What exactly that pie will consist of remains to be seen. During the first four years of the war—the most recent available estimate—the U.S. spent as much as $10 billion on private security contractors, according to the Congressional Budget Office. Yet this occurred at a time when the military employed far fewer than the roughly 11,000 private security contractors that it employs today. Just how many will remain in Iraq when the U.S. leaves will depend on the conditions on the ground. Yet analysts say the number of mercenaries will likely remain stable and could even increase slightly. And, as these contractors expand into new roles, “the price of them goes up,” says Stephanie Sanok, a senior fellow at the Center for Strategic and International Studies.
An influx of mercenaries will become especially important for the State Department, as the military leaves and as Iraqi security forces—while much improved—remain unable to provide the necessary security for what Patrick Kennedy, the undersecretary of state for management, calls “a major expansion” of the department’s postwar presence. Indeed, the number of private security contractors employed by state will grow from roughly 2,700 to as many as 7,000. And those figures don’t include the more than 1,000 tasks that state will inherit from the military once it leaves, according to the Commission on Wartime Contracting in Iraq and Afghanistan, a bipartisan government panel created in 2008.
These tasks—which include clearing travel routes and driving armored combat vehicles—do not involve attacking, and thus are not military functions, Kennedy argues. But they do potentially increase the chances that “people acting in the name of the U.S.…can get the U.S. involved in perceptions of misconduct,” says a spokesman for the contracting commission.

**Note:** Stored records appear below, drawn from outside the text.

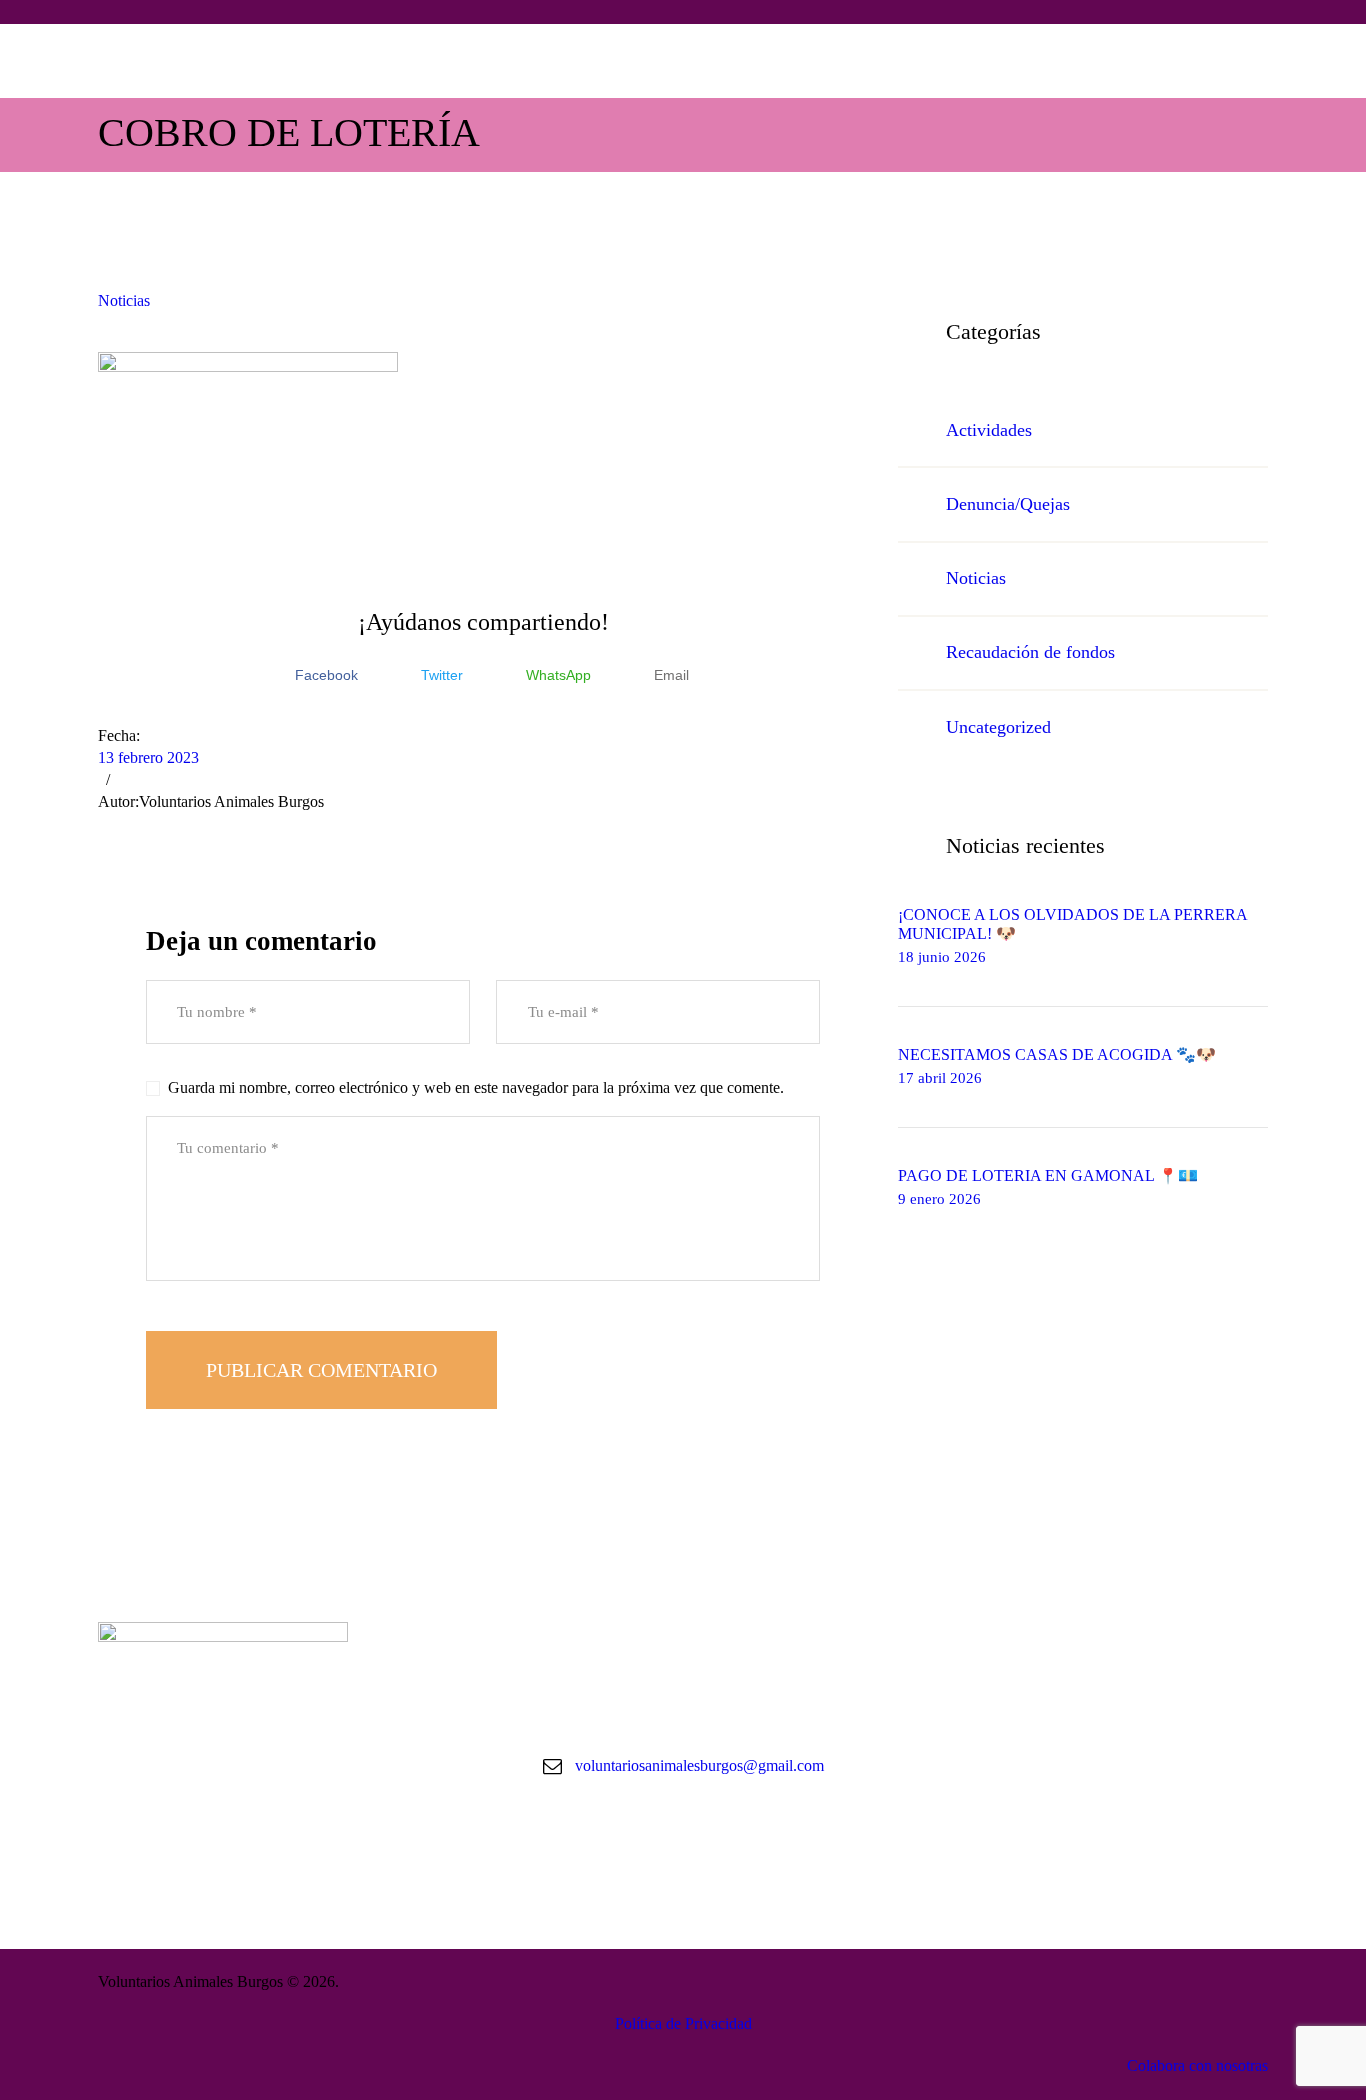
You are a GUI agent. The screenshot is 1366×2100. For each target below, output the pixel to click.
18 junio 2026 (942, 957)
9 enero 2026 (939, 1199)
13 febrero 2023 (148, 757)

In recent years, reforms by the Defense Department have increased oversight and accountability and led to a sharp decrease in the use of deadly force by contractors. Yet since the war began there have been billions of dollars in waste, fraud, and abuse, according to the commission—and members such as Grant Green, under secretary of state for management during the administration of George W. Bush, fear that the increased use of contractors by the State Department could result in similar damage to the postwar mission. “They don’t have the planning or the people to do this,” Green says. “The clock is ticking.”